| Stored items |
────────────────────────────────────────

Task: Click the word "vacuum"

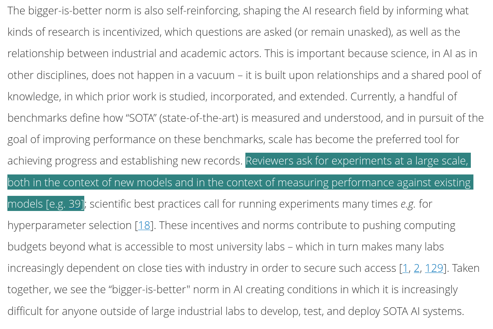Action: coord(215,75)
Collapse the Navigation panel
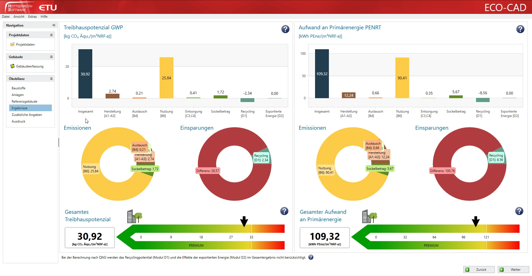Viewport: 532px width, 276px height. pos(54,25)
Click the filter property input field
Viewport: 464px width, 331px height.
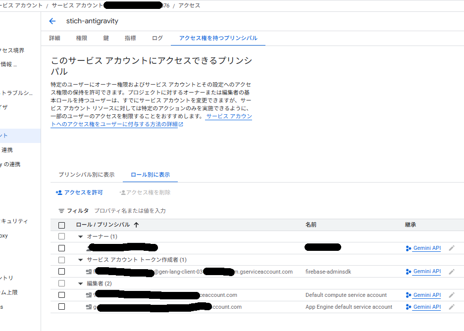(x=198, y=211)
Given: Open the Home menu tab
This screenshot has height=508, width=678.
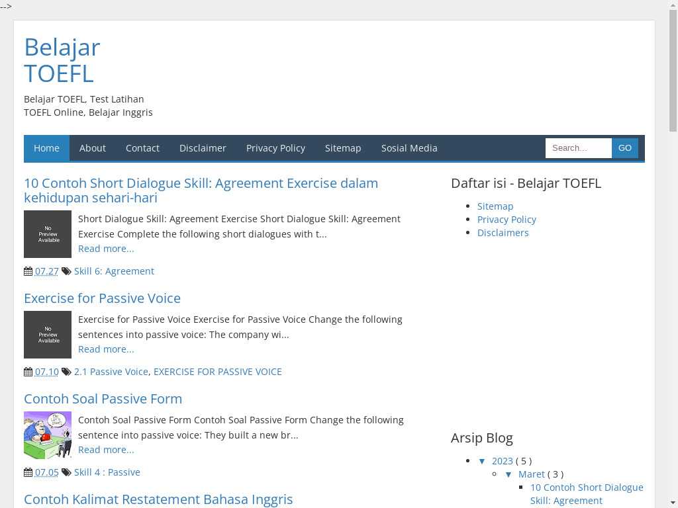Looking at the screenshot, I should (46, 148).
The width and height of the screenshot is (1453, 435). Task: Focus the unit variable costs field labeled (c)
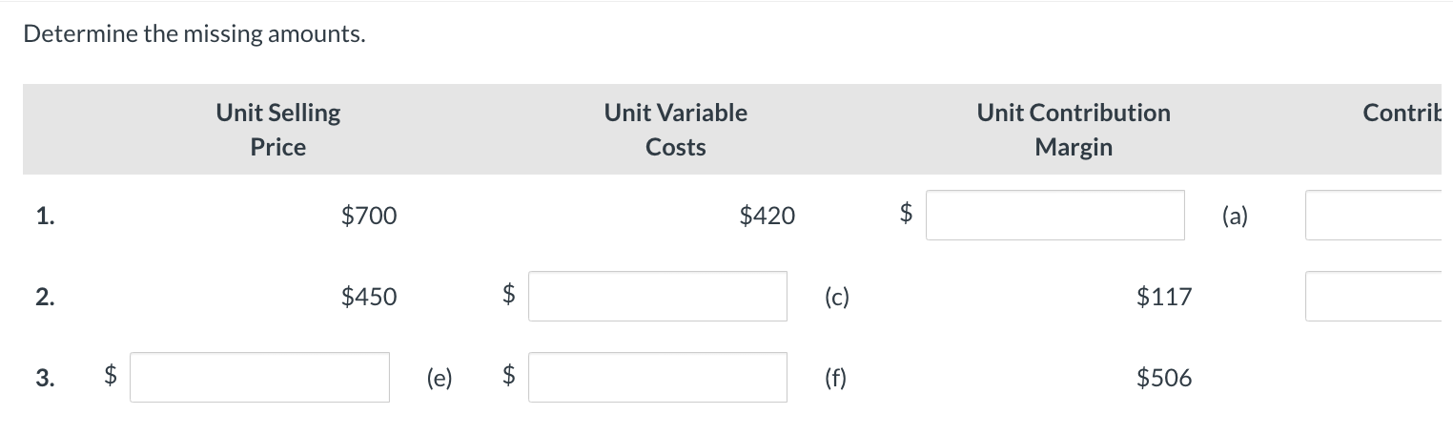(x=658, y=297)
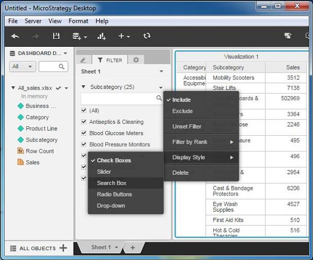Click the insert visualization chart icon
The width and height of the screenshot is (313, 260).
(101, 36)
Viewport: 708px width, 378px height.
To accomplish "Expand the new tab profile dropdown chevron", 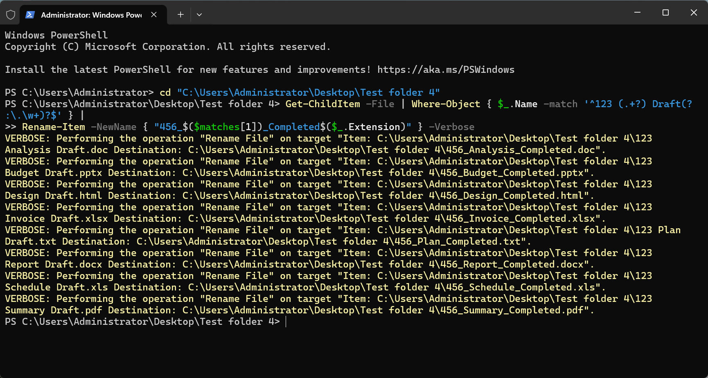I will coord(199,15).
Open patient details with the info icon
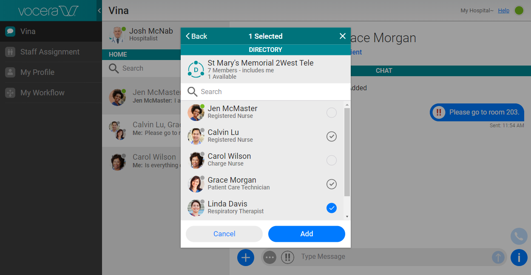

────────────────────────────────────────

Copy every line in the data above that has the string "Open" in it.

| Answer for this exercise |
Given: Open the Home menu tab
Open patient details with the info icon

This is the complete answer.